Mercedes D’Alessandro, a young and innovative economist, writes and thinks of women’s work from a new point of view which has given rise to great interest and discussions in feminist circles.
Feminism is not something new, it has always existed. The idea that a woman should have the same rights as a man is an established cultural fact. So what is special about being a feminist in the period of history in which we are living?

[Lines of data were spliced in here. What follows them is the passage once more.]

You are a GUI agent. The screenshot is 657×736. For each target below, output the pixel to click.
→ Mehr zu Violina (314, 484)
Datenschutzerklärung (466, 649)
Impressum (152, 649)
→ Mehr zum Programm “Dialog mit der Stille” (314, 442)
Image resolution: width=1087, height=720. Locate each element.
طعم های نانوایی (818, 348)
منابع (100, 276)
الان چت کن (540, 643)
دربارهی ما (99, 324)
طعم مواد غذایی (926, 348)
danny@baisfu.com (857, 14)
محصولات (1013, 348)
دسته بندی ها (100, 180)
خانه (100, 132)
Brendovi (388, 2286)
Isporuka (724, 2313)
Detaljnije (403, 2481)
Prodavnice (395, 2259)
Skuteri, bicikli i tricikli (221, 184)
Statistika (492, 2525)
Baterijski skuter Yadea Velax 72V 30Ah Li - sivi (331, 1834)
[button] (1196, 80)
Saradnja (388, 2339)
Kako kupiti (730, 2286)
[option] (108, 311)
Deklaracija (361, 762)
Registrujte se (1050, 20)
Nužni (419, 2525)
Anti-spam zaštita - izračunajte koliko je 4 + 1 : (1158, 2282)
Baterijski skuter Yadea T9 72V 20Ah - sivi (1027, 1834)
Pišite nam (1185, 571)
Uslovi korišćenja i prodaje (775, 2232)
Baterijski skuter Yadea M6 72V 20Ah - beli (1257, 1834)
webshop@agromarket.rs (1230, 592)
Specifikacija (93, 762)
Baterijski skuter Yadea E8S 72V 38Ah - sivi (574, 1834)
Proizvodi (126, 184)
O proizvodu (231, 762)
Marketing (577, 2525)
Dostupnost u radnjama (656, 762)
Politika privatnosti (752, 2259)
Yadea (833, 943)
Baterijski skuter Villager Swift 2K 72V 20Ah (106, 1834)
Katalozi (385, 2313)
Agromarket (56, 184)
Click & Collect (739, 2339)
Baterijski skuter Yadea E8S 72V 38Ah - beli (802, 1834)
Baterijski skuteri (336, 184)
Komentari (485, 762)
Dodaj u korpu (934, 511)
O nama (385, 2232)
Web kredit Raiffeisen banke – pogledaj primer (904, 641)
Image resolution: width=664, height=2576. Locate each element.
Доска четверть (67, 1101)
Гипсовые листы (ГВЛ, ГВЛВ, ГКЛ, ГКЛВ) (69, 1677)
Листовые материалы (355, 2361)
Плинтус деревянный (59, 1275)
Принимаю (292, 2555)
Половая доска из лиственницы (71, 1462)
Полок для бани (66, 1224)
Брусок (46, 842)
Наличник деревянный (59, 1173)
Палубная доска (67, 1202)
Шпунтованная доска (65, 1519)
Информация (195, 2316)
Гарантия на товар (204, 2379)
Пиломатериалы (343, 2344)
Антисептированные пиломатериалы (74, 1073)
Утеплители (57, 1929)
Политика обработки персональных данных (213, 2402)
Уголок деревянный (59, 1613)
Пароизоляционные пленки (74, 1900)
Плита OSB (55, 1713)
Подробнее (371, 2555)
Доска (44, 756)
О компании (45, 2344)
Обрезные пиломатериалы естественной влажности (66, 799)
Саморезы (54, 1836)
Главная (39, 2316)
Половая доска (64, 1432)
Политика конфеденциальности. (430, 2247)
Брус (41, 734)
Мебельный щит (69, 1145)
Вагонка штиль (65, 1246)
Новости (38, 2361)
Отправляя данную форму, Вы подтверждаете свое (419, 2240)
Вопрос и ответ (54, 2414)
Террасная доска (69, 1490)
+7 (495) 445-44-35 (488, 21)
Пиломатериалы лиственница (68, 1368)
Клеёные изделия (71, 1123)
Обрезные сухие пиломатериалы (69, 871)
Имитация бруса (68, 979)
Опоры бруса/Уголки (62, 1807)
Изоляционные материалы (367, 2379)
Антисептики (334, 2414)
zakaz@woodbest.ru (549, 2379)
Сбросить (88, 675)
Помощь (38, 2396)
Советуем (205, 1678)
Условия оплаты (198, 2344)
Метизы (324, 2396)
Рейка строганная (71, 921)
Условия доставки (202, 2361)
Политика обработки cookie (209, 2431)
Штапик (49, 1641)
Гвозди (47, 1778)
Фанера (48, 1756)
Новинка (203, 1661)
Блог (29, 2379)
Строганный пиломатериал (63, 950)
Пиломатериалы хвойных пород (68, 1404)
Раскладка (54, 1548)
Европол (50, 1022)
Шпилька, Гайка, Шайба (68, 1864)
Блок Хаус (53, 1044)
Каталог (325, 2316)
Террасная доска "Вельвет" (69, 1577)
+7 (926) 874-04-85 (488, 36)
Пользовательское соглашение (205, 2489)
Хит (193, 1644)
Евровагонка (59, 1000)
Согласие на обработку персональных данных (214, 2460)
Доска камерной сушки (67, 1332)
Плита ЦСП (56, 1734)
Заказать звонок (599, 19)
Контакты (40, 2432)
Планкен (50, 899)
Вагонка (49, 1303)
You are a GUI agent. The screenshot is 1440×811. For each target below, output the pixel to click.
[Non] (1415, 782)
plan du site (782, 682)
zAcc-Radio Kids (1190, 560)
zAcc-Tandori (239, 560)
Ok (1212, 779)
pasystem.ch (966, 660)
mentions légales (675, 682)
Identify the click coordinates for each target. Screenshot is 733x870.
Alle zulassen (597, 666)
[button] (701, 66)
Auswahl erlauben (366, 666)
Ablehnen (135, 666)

One great difference is the role in the economic system that we women play today. In the 1960s only two women out of ten worked outside the house, today seven out of ten do so.This has completely transformed economic and social relations. On the whole, women now have greater autonomy because they have a profession and have incomes of their own at their disposal. In the United States women account for 50 per cent of the work force and in Argentina for more than 40 per cent. However all this has been and is obtained at the price of a double day of work: women, in most cases, continue to do the housework work and to take care of the family. These tasks demand a great deal of time (an average of six hours a day) and become an obstacle for those who cannot afford a domestic collaborator or who do not have access to a nursery school for their children. Many women must be employed for fewer hours if they are to manage to do everything or they must work very hard, never resting, which undermines their health and their personal growth. Today women are feminists with this double identity of being women with greater possibilities, yet at the same time still culturally confined to a domestic role and thus exposed to greater exploitation. Furthermore on average we earn less than our male peers and do not manage to achieve managerial positions. In short, capitalism has a hidden partner: the woman who does unpaid domestic work. And if things were to change, the market would suffer the consequences.